Stored entries:
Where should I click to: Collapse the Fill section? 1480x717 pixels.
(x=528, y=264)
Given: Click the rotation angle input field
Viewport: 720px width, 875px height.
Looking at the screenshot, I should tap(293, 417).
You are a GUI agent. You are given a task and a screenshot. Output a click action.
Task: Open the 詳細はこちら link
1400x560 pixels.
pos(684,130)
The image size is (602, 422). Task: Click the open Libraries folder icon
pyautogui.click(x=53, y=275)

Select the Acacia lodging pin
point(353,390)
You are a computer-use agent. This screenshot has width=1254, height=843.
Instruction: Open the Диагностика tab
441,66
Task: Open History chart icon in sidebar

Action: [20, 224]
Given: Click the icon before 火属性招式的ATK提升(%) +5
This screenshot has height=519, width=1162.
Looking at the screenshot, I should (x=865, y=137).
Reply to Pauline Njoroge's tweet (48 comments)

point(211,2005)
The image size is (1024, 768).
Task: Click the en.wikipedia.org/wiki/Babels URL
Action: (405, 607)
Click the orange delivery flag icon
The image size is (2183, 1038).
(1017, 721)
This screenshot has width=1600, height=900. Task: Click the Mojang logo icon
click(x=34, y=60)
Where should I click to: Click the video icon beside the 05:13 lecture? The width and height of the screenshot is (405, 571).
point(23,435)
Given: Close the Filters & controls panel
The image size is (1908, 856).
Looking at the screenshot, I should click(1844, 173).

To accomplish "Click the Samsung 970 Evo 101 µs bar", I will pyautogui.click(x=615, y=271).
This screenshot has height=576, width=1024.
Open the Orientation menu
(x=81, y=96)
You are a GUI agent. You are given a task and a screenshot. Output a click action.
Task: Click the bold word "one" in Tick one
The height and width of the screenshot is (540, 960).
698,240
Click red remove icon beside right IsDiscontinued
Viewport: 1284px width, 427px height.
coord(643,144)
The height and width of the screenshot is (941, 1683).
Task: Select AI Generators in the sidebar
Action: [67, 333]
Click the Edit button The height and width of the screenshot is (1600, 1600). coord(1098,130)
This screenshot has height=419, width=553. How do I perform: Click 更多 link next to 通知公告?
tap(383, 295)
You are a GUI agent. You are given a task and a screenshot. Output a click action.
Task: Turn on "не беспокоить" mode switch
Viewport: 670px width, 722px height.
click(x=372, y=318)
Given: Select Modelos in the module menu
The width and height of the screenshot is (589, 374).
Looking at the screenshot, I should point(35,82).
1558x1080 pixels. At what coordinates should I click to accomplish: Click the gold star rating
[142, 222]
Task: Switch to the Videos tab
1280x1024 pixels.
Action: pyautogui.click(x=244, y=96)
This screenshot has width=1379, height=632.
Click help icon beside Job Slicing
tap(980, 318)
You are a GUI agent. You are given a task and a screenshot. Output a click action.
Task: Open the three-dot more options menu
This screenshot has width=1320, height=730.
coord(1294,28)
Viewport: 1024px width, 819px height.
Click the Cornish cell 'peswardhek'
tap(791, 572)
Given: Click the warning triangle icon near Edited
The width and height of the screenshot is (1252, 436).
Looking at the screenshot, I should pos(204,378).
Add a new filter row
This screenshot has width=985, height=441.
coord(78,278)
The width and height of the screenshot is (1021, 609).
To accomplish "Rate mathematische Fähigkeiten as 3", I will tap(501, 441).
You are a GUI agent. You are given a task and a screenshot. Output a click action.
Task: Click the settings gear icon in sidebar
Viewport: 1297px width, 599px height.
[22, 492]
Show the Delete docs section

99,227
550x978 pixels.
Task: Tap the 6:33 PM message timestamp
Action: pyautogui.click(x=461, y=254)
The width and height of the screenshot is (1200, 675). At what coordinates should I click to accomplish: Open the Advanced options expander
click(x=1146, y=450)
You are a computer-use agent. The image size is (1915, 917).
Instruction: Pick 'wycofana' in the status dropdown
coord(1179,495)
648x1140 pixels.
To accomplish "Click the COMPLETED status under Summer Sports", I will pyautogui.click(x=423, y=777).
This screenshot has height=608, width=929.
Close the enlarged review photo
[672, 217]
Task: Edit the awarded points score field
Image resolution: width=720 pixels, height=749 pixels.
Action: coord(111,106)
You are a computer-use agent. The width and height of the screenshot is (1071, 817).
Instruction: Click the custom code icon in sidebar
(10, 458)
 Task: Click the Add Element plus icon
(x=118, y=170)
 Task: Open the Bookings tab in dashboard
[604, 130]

__YOUR GOAL__
Start with the line that contains "You are a computer-use agent. The image", end with the last line of the entries, and please retype every line in that span exactly, with no others.

__RESULT OF THE TASK__
You are a computer-use agent. The image size is (1915, 917).
Instruction: Pick 'wycofana' in the status dropdown
coord(1179,495)
648x1140 pixels.
To accomplish "Click the COMPLETED status under Summer Sports", I will pyautogui.click(x=423, y=777).
This screenshot has height=608, width=929.
Close the enlarged review photo
[672, 217]
Task: Edit the awarded points score field
Image resolution: width=720 pixels, height=749 pixels.
Action: coord(111,106)
You are a computer-use agent. The width and height of the screenshot is (1071, 817).
Instruction: Click the custom code icon in sidebar
(10, 458)
 Task: Click the Add Element plus icon
(x=118, y=170)
 Task: Open the Bookings tab in dashboard
[604, 130]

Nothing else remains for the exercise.